Auteur : Audoux, Marguerite

Description

- Paul d’Aubuisson (1906-1990) est l’aîné des trois petits‑neveux de Marguerite Audoux. C’est son fils adoptif préféré, celui qui jusqu’à sa mort veille sur la mémoire de la romancière, le flambeau ayant été repris par ses deux enfants, Geneviève et Philippe (à qui Bernard-Marie Garreau doit l’accès au fonds d’Aubuisson, qui se trouve chez lui), ainsi que par son neveu Roger. Une abondante correspondance entre Paul et sa mère adoptive s’inscrit dans le corpus des lettres familiales et familières (dont l’identifiant commence par le chiffre 0). B.-M. Garreau a rencontré paul d’Aubuisson en 1987, et réalisé plusieurs enregistrements de leurs entretiens.

- francis jourdain (1876-1958) expose des tableaux dès 1897, puis s’intéresse à la décoration (c’est lui qui dessine les meubles de la romancière, actuellement visibles au Musée Marguerite Audoux de Sainte-Montaine). L’artiste se double d’un écrivain, mettant son talent au service de monographies (sur Toulouse‑Lautrec ou Rodin) et de témoignages : Né en 76, Jours d’alarme (une chronique de la Seconde guerre), et surtout Sans remords ni rancune, où il fait revivre les heures de gloire du Groupe de Carnetin. Ses liens avec Marguerite Audoux sont donc étroits, du début à la fin de l’aventure littéraire. Son père, Frantz Jourdain, connaît Mirbeau ; Francis Jourdain va donc lui proposer le manuscrit de Marie‑Claire. Mirbeau promeut dignement (et plus que fermement) le premier roman de la couturière. Contrairement à d’autres membres de la famille littéraire, Francis Jourdain restera un ami fidèle jusqu’au bout.

- Baboulot (surnom apocopé ici en Baboul) est son dernier (Frantz-Philippe, de la même année que Paul (1906)

- André pourrait être le fils de Jeanne et Régis Gignoux.

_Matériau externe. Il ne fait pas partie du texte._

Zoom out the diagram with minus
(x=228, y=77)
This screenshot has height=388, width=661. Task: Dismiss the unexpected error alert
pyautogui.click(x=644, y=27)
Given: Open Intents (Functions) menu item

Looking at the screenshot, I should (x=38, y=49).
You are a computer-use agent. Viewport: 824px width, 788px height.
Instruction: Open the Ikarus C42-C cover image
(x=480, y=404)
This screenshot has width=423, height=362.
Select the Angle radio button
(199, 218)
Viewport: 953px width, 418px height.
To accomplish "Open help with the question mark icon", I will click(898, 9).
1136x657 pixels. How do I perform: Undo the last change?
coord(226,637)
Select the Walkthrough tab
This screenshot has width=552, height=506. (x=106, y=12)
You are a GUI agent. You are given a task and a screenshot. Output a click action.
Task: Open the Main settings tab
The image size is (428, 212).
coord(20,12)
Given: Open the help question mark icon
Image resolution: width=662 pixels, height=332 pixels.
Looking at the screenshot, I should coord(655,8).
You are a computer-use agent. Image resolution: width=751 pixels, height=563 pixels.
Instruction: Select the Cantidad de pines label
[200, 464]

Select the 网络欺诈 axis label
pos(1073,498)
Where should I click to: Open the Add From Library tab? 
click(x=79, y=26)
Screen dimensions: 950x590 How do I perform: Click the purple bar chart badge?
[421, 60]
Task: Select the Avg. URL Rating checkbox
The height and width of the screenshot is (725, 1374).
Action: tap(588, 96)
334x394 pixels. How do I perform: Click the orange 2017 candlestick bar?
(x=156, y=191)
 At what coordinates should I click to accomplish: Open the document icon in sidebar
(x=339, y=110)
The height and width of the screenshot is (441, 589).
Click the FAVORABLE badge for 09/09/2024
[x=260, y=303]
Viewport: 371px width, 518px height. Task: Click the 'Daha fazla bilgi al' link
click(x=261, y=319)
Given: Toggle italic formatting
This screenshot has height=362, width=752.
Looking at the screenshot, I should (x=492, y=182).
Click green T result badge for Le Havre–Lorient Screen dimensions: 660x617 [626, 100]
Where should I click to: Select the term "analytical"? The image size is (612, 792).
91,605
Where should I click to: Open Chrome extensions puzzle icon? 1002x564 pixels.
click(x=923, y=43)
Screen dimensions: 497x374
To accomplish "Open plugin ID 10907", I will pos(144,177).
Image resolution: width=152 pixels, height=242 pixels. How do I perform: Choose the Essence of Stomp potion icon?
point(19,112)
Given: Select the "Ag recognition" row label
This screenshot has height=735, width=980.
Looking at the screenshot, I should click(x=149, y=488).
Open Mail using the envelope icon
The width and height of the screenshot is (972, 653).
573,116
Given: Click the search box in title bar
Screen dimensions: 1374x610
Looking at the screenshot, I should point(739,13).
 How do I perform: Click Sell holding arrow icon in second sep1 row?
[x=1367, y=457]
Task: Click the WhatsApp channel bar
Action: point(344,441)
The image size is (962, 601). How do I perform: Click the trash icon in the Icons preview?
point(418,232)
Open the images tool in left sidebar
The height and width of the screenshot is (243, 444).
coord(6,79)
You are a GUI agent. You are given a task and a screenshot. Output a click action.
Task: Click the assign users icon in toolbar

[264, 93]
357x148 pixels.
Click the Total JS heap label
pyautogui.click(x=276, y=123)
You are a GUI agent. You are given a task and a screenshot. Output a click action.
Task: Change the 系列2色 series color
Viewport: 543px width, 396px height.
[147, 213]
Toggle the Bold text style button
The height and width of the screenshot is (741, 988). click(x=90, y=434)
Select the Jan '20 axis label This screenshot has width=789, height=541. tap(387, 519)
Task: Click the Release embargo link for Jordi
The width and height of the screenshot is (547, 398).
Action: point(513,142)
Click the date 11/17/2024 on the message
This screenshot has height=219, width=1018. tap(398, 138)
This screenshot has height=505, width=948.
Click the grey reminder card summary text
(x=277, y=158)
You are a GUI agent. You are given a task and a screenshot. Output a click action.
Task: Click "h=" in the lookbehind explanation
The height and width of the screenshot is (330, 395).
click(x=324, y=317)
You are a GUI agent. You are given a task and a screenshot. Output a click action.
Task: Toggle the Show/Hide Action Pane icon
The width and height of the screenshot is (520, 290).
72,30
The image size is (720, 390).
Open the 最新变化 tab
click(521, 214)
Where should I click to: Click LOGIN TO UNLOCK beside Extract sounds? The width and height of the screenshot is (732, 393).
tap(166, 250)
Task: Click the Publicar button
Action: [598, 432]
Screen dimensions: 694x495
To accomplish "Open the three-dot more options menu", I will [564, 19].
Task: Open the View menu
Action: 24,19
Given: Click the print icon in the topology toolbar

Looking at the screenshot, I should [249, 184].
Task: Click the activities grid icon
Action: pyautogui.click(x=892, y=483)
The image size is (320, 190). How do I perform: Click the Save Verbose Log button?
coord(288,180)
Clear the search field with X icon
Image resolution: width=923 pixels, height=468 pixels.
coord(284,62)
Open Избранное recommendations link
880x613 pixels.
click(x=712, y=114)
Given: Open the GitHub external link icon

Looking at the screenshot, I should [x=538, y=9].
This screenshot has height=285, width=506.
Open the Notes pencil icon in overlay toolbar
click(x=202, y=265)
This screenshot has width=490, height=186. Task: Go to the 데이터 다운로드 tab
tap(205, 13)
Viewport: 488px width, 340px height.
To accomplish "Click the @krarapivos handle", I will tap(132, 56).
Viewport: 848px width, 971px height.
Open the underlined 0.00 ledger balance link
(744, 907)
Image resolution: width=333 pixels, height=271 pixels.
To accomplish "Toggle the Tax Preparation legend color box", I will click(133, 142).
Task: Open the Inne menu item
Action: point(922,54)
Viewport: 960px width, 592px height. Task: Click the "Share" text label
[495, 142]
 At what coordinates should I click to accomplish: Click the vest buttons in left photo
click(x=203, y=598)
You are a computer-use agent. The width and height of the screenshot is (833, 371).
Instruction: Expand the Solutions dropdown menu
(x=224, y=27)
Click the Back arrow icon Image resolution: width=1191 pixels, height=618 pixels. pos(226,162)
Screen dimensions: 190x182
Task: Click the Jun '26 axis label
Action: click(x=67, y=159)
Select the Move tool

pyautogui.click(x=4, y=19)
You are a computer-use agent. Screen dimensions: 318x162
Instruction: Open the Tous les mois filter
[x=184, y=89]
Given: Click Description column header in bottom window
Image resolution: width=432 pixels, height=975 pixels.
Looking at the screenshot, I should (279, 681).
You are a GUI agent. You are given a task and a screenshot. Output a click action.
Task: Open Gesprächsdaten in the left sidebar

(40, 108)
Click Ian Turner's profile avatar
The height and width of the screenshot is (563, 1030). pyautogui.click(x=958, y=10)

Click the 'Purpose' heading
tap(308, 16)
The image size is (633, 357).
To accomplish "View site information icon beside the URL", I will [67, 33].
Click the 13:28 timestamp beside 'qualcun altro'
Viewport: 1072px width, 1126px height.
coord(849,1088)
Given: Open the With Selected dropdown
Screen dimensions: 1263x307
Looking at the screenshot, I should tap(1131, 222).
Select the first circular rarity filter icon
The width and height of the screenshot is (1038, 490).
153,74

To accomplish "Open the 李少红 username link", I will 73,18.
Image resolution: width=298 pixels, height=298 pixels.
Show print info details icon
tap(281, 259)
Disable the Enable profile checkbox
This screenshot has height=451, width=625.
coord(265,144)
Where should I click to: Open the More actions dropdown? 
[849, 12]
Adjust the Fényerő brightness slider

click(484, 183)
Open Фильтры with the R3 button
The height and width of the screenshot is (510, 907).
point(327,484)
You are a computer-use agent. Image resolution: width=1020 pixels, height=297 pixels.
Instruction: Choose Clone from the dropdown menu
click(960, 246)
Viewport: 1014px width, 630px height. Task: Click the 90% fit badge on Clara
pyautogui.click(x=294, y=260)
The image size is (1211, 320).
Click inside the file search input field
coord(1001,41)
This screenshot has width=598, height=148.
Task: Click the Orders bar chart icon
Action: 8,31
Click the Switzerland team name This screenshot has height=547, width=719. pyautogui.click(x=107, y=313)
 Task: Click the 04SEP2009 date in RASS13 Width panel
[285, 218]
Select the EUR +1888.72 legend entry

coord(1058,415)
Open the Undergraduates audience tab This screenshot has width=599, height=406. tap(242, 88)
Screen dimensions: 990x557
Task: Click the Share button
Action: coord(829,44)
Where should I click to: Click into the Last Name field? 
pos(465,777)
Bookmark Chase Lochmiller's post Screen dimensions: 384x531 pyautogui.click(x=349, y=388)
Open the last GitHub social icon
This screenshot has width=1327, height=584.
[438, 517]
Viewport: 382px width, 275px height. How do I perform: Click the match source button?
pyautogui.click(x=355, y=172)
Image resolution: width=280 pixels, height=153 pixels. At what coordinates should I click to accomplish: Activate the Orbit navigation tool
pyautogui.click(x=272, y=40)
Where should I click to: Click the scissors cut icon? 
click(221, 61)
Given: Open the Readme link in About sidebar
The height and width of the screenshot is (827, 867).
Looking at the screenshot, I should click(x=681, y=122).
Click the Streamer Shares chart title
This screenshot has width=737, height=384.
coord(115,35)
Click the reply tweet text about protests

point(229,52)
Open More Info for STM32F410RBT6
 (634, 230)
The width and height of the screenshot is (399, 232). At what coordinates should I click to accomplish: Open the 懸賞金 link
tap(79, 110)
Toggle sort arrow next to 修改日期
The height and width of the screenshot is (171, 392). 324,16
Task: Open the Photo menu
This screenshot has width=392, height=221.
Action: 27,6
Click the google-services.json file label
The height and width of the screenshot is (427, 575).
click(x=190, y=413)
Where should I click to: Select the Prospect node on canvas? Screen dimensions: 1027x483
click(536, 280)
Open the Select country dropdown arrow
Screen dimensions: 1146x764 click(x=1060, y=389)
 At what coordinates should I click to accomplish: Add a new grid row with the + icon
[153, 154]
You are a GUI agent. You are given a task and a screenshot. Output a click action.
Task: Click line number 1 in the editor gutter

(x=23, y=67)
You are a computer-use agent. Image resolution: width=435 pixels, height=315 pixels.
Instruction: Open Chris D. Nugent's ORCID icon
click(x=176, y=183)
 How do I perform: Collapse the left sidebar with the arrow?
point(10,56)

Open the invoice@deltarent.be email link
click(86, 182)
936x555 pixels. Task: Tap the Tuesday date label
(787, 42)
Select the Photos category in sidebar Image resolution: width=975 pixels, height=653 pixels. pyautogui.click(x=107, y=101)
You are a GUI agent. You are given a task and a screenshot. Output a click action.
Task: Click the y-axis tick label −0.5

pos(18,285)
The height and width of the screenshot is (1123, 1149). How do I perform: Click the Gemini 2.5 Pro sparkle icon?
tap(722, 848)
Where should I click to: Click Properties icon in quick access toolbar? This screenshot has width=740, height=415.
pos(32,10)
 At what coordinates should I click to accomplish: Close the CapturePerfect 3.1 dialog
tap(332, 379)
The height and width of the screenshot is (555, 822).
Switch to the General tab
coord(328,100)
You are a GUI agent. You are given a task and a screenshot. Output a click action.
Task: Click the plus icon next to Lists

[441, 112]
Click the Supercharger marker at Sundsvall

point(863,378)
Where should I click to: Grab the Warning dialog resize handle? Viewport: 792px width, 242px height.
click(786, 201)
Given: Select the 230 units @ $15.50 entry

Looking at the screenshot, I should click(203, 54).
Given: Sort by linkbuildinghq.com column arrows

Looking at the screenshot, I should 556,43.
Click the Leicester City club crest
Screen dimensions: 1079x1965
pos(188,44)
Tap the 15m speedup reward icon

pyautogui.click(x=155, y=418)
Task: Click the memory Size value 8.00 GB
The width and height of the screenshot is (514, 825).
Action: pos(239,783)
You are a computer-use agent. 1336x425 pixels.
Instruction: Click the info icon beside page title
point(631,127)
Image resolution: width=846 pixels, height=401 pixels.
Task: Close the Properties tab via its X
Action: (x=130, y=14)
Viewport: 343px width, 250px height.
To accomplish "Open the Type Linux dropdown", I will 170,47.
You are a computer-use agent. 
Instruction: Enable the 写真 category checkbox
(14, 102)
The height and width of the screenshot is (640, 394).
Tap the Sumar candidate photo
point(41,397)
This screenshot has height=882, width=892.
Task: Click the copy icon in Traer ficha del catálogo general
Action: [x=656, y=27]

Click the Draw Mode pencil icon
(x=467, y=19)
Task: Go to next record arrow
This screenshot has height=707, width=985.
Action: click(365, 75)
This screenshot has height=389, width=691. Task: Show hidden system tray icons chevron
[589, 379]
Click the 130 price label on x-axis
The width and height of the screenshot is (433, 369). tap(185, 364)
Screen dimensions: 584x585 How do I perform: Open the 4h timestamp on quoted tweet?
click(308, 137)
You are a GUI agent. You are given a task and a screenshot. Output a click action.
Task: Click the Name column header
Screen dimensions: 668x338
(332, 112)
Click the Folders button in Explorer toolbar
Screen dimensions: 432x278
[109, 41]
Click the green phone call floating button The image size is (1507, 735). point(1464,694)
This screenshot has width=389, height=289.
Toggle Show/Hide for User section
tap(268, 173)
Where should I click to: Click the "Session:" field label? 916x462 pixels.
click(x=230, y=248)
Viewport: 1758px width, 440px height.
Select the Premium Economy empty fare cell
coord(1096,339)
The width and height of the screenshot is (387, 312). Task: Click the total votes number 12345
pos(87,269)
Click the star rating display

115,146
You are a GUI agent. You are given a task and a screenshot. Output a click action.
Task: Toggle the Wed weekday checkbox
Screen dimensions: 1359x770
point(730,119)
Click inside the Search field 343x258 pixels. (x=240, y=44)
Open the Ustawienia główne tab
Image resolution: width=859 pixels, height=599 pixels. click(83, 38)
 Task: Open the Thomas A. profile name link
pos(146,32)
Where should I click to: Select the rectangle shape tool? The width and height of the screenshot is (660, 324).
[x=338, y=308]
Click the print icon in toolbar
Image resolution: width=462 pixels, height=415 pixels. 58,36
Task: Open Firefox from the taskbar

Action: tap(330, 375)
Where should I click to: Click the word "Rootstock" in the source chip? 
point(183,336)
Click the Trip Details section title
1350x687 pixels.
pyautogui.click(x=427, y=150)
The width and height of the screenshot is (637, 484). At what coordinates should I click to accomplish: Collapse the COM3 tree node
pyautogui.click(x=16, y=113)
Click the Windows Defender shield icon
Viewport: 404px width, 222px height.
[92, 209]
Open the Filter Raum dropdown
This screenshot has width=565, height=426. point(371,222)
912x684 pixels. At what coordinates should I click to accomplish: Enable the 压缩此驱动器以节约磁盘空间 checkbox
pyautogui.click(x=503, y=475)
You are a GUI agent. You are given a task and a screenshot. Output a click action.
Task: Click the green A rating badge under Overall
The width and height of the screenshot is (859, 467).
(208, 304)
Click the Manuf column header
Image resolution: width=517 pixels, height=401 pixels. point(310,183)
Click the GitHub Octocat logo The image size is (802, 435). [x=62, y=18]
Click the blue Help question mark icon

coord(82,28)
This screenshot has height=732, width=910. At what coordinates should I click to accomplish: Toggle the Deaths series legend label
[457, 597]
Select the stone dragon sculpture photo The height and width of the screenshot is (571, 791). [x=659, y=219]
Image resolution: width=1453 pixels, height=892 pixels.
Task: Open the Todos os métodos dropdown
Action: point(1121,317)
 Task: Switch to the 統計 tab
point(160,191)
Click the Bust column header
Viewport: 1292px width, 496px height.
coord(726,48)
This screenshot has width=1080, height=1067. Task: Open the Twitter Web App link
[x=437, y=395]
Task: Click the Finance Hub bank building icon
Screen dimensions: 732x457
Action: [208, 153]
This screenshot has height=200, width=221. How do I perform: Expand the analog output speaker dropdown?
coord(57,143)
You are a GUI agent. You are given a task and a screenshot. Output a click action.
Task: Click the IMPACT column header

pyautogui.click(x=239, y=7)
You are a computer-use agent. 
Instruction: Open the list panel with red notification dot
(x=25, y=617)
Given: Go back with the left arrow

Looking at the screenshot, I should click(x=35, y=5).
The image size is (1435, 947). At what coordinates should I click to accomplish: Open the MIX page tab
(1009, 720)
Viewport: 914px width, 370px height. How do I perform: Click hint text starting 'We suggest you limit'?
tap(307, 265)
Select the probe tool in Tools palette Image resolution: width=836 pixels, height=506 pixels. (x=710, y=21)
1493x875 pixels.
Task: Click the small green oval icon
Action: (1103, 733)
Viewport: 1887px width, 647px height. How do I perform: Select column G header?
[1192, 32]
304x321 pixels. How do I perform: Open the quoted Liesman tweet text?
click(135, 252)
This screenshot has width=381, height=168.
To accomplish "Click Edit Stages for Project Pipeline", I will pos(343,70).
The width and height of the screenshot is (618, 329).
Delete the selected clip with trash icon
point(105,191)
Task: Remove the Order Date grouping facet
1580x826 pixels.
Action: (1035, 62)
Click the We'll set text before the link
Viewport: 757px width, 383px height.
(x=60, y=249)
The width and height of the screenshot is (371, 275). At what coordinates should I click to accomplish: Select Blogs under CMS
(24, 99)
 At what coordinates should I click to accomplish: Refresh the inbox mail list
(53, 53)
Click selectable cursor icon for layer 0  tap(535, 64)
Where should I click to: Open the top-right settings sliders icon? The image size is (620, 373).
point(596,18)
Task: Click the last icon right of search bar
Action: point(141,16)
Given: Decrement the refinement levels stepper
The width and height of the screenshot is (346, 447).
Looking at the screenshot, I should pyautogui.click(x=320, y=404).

- Menette est une amie qui apparaît régulièrement dans la correspondance Paul-Audoux. Les renseignements les moins imprécis sur cette femme se trouvent dans le Journal de Romain Rolland en date du 22 mars 1921, jour où il mentionne sa première rencontre avec Marguerite Audoux, accompagnée d’une autre femme, Madame Menet, plus jeune, couturière elle aussi. Un exemplaire de La Fiancée qui se trouve au Musée Marguerite Audoux de Sainte-Montaine contient un envoi à émile et Henriette Menet. Il est donc plus que probable qu’il s’agisse de la même personne que celle mentionnée dans la présente lettre. ces transformations de patronymes sont monnaie courante rue Léopold‑Robert (la mère de Léon‑paul Fargue ne devient‑elle pas « Farguette » ?...).

- Amélie Perrier est l’une des meilleures amies de la romancière. Voir la carte postale (366) qu’elles coécrivent de l’Île-d’Yeu, Marguerite Audoux et elle, à la mère de Léon-Paul Fargue le 7 août 1933.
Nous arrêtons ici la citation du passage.